Interprofessional Shared Decision-Making in the ICU

A Systematic Review and Recommendations From an Expert Panel

Andrej Michalsen, MD, MPH; Ann C. Long, MD, MS; Freda DeKeyser Ganz, PhD, RN; Douglas B. White, MD, MAS; Hanne I. Jensen, PhD, RN; Victoria Metaxa, MD, PhD; Christiane S. Hartog, MD, PhD; Jos M. Latour, PhD, RN; Robert D. Truog, MD; Jozef Kesecioglu, MD, PhD; Anna R. Mahn, RN; J. Randall Curtis, MD, MPH


Crit Care Med. 2019;47(9):1258-1266. 

In This Article

Materials and Methods

This is a project of the Section on Ethics of the European Society of Intensive Care Medicine which relies on a systematic review and normative analyses by experts to identify features of high-quality interprofessional communication and collaboration. The panel included ICU physicians and nurses as well as bioethicists. The panel conducted a systematic review of medical, nursing, critical care, and bioethical journals.

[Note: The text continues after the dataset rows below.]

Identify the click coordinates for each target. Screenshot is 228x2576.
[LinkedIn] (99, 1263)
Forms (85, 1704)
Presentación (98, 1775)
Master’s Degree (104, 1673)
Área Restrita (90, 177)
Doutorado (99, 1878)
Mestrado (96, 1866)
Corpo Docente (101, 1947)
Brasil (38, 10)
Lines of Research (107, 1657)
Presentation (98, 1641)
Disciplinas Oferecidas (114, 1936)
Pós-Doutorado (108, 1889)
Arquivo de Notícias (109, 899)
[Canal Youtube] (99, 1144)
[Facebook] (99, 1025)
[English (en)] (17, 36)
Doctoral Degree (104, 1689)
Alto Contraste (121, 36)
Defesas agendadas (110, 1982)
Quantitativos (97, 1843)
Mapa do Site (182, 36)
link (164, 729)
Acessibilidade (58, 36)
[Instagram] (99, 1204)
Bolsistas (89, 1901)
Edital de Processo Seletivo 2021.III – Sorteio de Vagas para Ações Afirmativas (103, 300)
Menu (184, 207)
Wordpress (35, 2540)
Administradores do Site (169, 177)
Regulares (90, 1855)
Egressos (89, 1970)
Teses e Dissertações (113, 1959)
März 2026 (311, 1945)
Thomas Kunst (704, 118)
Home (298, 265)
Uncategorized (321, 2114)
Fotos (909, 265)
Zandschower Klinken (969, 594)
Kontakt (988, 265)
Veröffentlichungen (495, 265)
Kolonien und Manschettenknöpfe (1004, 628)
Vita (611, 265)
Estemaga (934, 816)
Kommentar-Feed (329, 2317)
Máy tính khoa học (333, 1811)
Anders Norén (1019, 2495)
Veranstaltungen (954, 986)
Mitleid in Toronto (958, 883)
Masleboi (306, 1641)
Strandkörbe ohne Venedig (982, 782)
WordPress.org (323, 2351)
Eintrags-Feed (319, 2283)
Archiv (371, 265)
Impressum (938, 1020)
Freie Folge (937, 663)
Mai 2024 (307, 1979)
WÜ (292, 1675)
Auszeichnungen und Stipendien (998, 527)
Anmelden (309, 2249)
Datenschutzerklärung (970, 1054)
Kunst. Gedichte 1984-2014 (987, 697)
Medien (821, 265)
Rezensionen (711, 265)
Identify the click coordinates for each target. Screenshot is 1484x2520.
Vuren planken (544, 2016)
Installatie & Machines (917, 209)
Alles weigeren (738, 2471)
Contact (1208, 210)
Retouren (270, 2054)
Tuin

Clinical Question and Outcomes

The population-intervention-comparison-outcome (PICO) question, developed prior to the systematic review, was: "Should inter-professional shared decision-making versus no inter-professional shared decision-making be used in the care of critically ill patients?" The population is critically ill patients, the intervention is use of IP-SDM and the comparison is the absence of IP-SDM. Patient- and family-centered outcomes included: satisfaction with care, quality of communication, quality of dying, and psychologic symptoms. Clinician-centered outcomes included: interprofessional collaboration, interprofessional satisfaction with decision-making, moral distress, burnout, job satisfaction, and intent to leave.

Evidence Review and Evaluation

We developed search strategies using medical subject heading keywords and text words and used these to search MEDLINE, Cumulative Index to Nursing and Allied Health Literature (CINAHL), and Cochrane databases for relevant literature. The search strategies included terms related to decision-making, interprofessional, collaboration, and intensive care (Online Supplement, Supplemental Digital Content 1,

We used the following exclusion criteria: 1) no specific focus on IP-SDM in the ICU; 2) focus on patients less than 18 years old; 3) non-English language; and 4) use of qualitative methods only. The decision to exclude qualitative literature was made a priori, based on our goal to identify quantitative data to address the PICO question; qualitative papers were included in the normative analyses. We included articles from 1975 to October 2017.

All abstracts were screened by two of three authors; when decisions to include were in question, the third adjudicated. We assessed the quality of the evidence following the Grading of Recommendations Assessment, Development and Evaluation (GRADE) approach,[28] based on the following criteria: risk of bias, precision, consistency, directness of the evidence, magnitude of effect, risk of publication bias, presence of dose-effect relationship and an assessment of the effect of residual confounding. Quality of the evidence was categorized into four levels: high, moderate, low, and very low. Meta-analysis was not performed due to heterogeneity in patient populations and outcomes.

The work of the panel was done through phone calls, e-mails, and four in-person meetings. Consensus for all recommendations was reached through deliberation; due to the small size of the panel, no formal voting process was used. Discordant minority positions were incorporated through deliberation and consensus. All decisions about GRADE were made by the authors who conducted the systematic review.


For this review, "interprofessional" is defined as an interaction between clinicians of different professions (e.g., nurses, physicians, and other healthcare professionals working in the ICU), while "interdisciplinary" is defined as an interaction between clinicians of different disciplines within the same profession (e.g., internists, anesthesiologists, surgeons). "Important clinical decisions" refers to complex treatment decisions, often affected by patients', families', and clinicians' values, goals, and preferences, that have to be made by or for patients during their treatment in the ICU. Such decisions may concern complex medical or surgical treatments; such decisions may also concern the extent of treatment indicated or the limitation of life-sustaining treatments.